**YOUR INSTRUCTIONS:**
Using the records below, repeat exactly the lines from the one holding "Given: Switch to the login.vue editor tab" through the one holding "Task: Select the row", both ends included, and no others.

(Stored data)

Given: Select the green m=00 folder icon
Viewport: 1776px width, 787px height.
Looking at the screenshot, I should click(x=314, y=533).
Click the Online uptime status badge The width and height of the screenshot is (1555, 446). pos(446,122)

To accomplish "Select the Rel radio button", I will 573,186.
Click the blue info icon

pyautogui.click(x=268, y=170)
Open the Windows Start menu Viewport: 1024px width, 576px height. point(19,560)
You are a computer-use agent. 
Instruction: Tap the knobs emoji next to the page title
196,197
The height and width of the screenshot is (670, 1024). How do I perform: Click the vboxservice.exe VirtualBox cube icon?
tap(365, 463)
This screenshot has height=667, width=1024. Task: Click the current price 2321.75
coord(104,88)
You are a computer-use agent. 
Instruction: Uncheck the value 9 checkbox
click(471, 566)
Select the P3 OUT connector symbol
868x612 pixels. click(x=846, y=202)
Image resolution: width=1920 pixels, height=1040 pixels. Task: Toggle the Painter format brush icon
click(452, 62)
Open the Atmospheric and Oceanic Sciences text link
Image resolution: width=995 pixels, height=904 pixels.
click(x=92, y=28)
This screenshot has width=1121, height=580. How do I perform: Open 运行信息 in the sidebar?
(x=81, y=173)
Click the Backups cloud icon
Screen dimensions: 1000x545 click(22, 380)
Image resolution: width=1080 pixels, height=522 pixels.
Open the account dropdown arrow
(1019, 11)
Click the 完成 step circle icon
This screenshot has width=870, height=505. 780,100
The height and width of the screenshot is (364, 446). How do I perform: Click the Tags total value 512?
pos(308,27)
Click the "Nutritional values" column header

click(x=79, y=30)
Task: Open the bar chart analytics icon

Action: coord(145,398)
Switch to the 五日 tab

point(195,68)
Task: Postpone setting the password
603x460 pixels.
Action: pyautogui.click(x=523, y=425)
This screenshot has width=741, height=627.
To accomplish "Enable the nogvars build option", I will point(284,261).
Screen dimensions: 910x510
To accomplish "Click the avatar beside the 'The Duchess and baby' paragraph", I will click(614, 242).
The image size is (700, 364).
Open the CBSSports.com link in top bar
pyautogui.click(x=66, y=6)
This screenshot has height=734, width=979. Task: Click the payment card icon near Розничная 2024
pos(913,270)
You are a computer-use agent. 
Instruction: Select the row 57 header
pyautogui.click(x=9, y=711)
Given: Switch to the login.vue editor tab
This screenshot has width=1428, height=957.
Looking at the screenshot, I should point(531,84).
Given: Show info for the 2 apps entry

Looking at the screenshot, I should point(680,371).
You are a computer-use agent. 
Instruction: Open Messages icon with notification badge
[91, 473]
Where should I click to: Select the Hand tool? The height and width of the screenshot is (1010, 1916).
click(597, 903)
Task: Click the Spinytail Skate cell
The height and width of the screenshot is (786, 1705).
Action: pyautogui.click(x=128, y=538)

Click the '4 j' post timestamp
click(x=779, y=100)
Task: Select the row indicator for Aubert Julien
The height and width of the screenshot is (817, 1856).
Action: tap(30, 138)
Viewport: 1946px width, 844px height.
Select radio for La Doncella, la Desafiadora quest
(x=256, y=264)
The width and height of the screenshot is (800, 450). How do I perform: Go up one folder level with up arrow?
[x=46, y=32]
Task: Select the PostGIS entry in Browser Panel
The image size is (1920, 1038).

**OUTPUT BELOW:**
Given: Switch to the login.vue editor tab
This screenshot has width=1428, height=957.
Looking at the screenshot, I should point(531,84).
Given: Show info for the 2 apps entry

Looking at the screenshot, I should point(680,371).
You are a computer-use agent. 
Instruction: Open Messages icon with notification badge
[91, 473]
Where should I click to: Select the Hand tool? The height and width of the screenshot is (1010, 1916).
click(597, 903)
Task: Click the Spinytail Skate cell
The height and width of the screenshot is (786, 1705).
Action: pyautogui.click(x=128, y=538)

Click the '4 j' post timestamp
click(x=779, y=100)
Task: Select the row indicator for Aubert Julien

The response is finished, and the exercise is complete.